The woman in question seeks release from her second marriage so she can go back to her first husband. Apparently, her present husband is physically abusive (she is sporting deep bruises from his beatings, as Muhammad’s wife ‘Aisha points out to the prophet). Additionally, she claims he is impotent and cannot satisfy her sexually, meaning their marriage had never been consummated. The husband, ‘Abdur-Rahman, learning that his wife had gone to the prophet to complain, rushed over to defend himself and his marriage. Disputing her charge of impotence, he claimed that she was rebellious toward him and only wanted to return to her first husband. Muhammad completely overlooks the issue of physical abuse by ‘Abdur-Rahman (after all, the Qur’an gives license to the husband to beat his wife or wives if he “fears rebellion” from them and they have not responded favorably to lesser punishments (see 4:34)), and deals only with the wife’s desire to divorce ‘Abdur- Rahman in order to return to Rifa’a, her first husband. He makes it clear that she is “stuck” with Abdur-Rahman until she allows him to consummate the marriage with her, after which point he can divorce her and she can be permissibly remarried to her first husband.
This arrangement has come to be known as “nikah halala” or “nikah hilla”. The Arabic word “nikah” literally means sexual intercourse, but more largely refers to the institution of marriage, to which intercourse is largely confined (except for sex slaves and those raped licitly during jihad, according to Shari’a law). “Halala” and “hilla” come from the same Arabic root word used to designate permissible foods to eat (halal) over against forbidden ones (haram). So, nikah halala means “permitted or licit sex” and has come to designate a marriage entered into specifically so as to make a divorced woman “permissible” for her first husband to marry once again, after she has been “enjoyed” sexually by another man in an intervening marriage. In fact, in Islamic Arabic parlance, the intervening husband is known as a “muhallil” (also from the same root for halal), which means “one who makes permissible/lawful.”

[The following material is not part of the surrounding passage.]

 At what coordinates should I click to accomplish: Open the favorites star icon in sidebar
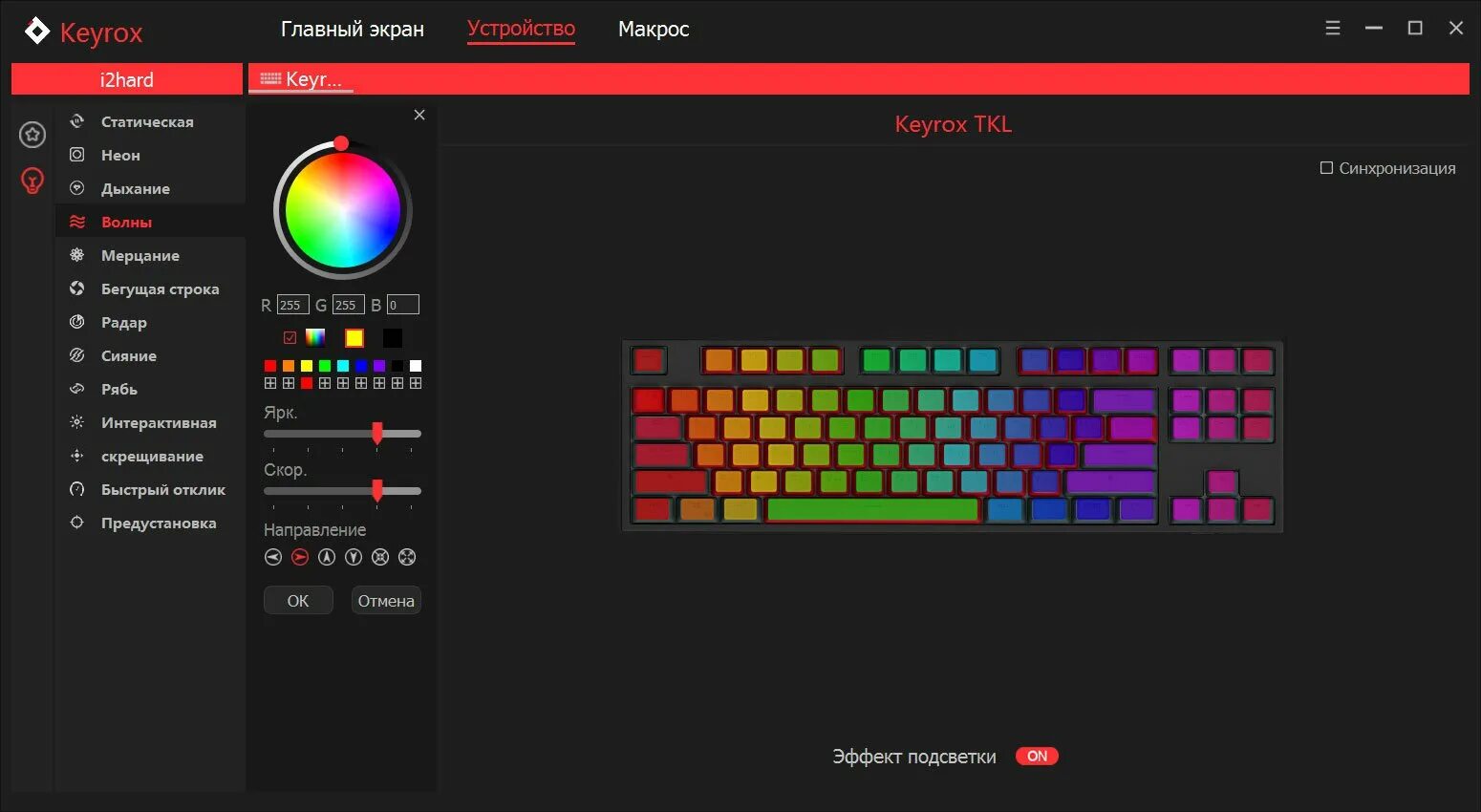32,135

Sadly, in some parts of the Muslim world this has turned into something of a cottage industry with men hiring themselves out as muhallils, all in “a humanitarian effort” to reunite couples divorced through a husband’s impetuous and hotheaded “triple talaq” (talaq is the Arabic word for divorce, and when a husband repeats it three times in succession to his wife, she is immediately and irrevocably divorced). If he regrets his hasty act and wants to keep his wife, his only recourse is to find a muhallil who will marry his wife, sleep with her at least once, and then agree to divorce her immediately.
According to Shari’a law as found in one popular manual (Reliance of the Traveller), such a “one night stand” kind of marriage is not valid, if the purpose of the sham marriage is only to allow a divorced couple to remarry. But there is a way around this legally — as long as that purpose is not explicitly stipulated in the written marriage contract, then the nikah halala is legal:
m6.12 The following types of marriage are legally invalid:
(3) or to marry a woman after her threefold divorce solely to cohabit and thus permit her (dis: n7.7) to remarry her previous husband (A: which is an enormity (dis: p29)), though if the marriage agreement is made for this reason but does not expressly stipulate it, then it is legally valid (dis: c5.2).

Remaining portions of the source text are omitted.